* ARTICLE *

* * * * *

Pillow Talk (2022) (TV Series):

Not to be confused with the warm and fuzzy Rock Hudson/Doris Day movie from 1959, this one shares the same title and the same bedroom idea, but it is far more explicit. Debuting this weekend, this Crave original is based on a French language series currently on Crave. The new one follows four real-life couples who play fictionalized versions of themselves as well as one set of roommates. Set entirely in bedrooms, this ten-part comedy is described in publicity releases with such terms as "raw," and with unexpected drama and intimacy. Rated 18A.



Lizzo's Watch Out for the Big Grrrls (TV Series) (2022):

Lizzo, who was born Melissa Vivienne Jefferson in Detroit 34 years ago was raised in Houston, TX and in the space of her relatively short life has founded and fronted five different hip hop groups beginning with "The Chalice," then "Grrrl Prty;" followed by "The Clerb;" "Ellypseas;" and finally "Absynthe." She received 8 nominations at the 62 Grammy Awards, the most of any female artist, and won in four categories including "Best Solo Pop Performance." This series focuses on Lizzo's hunt for a number of tough, confident, and talented young women to join as dancers on her upcoming world tour. In addition to composing music and performing, she has also become an actor with both voice credits and acting credits on her resume. Her words to live by, as exhibited in this Amazon Original series are the following: "The space I'm occupying isn't just for me. It's for all the big Black girls in the future who just want to be seen. Rated 14A.

New on DISNEY + /Star

Cheaper by the Dozen (2022):

This Disney streamer is a remake of a 2003 Steve Martin/Bonnie Hunt film of the same title, which was itself a remake of the Clifton Webb/Myrna Loy classic from 1950. Paul and Zoey Baker (Zack Branff, Gabrielle Union) have a blended family that consists of 10 children, and mom and dad make 12. In this version, the family is multi-racial, and the story hangs on the challenges that exist when so many people live together and try to help out with the family business as well as trying to work on each one's own individuality. Previous versions of this story had 12 kids plus the parents, and in each case, the parents were mom and dad to all of them, whereas this remake focuses on the backgrounds of the blended individuals and their differences as well as their common ground. Rated PG.

New on Apple +

The Tragedy of MacBeth (2021):
This one opened in limited theatrical release two weeks ago and is now available on the Apple + outlet. Denzel Washington stars as the man who would be king at the ambitious urging of his wife, Lady MacBeth (Francis McDormand). The unusual casting is a direct result of the film's director, Joel Coen who also shares a writing credit with the Bard himself, William Shakespeare. Filmed in black-and-white, and done completely on soundstages, with no exterior scenes at all, we see the prophecy of the three witches off the top, that drive the action for MacBeth to become a murderer in his quest for power. Rated 14A.

* * * * *

* DATASET EXTRACT *
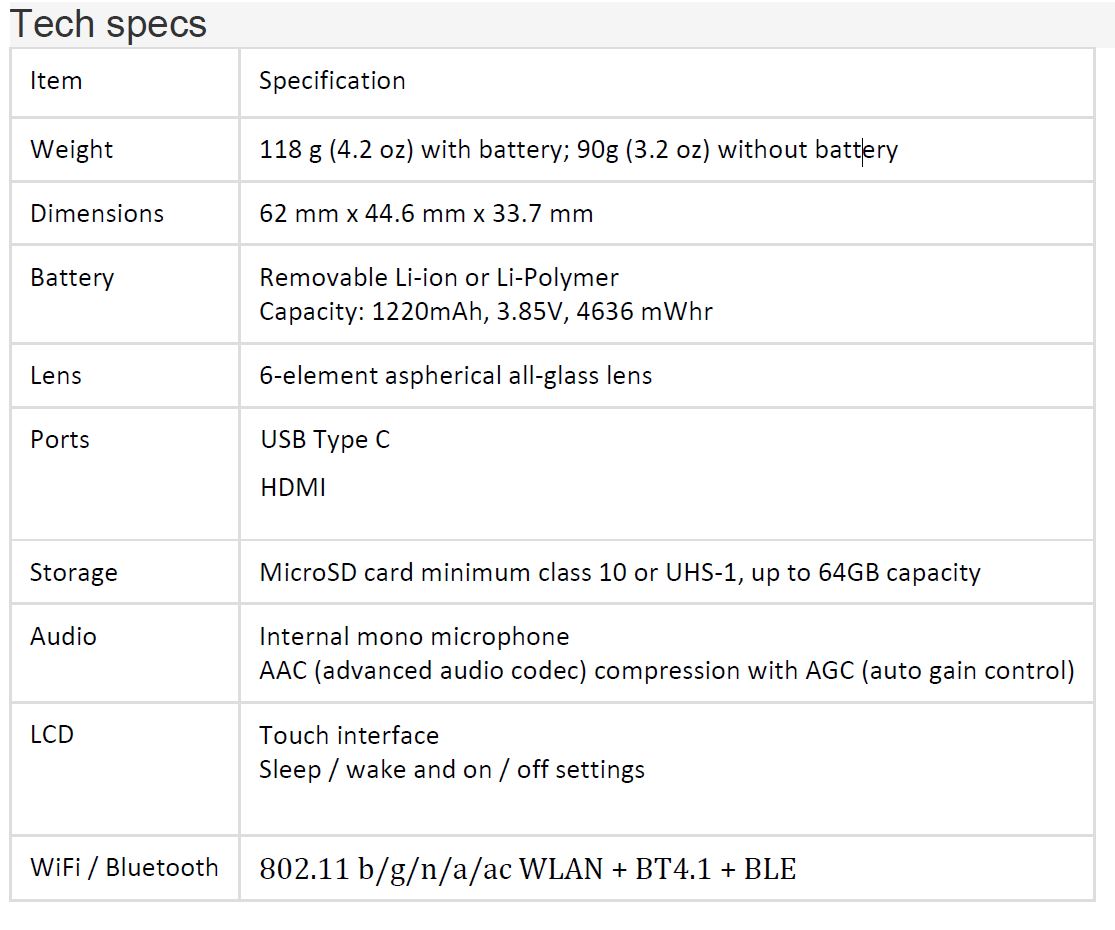Click the MicroSD card storage description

* * * * *

* TASK DESCRIPTION *
Can you repeat word for word the part of the streaming listings that opens with "The Tragedy of" and closes with "power. Rated 14A."? The lines above have no connection to the streaming listings.

* FINISHED EXERCISE *
The Tragedy of MacBeth (2021):
This one opened in limited theatrical release two weeks ago and is now available on the Apple + outlet. Denzel Washington stars as the man who would be king at the ambitious urging of his wife, Lady MacBeth (Francis McDormand). The unusual casting is a direct result of the film's director, Joel Coen who also shares a writing credit with the Bard himself, William Shakespeare. Filmed in black-and-white, and done completely on soundstages, with no exterior scenes at all, we see the prophecy of the three witches off the top, that drive the action for MacBeth to become a murderer in his quest for power. Rated 14A.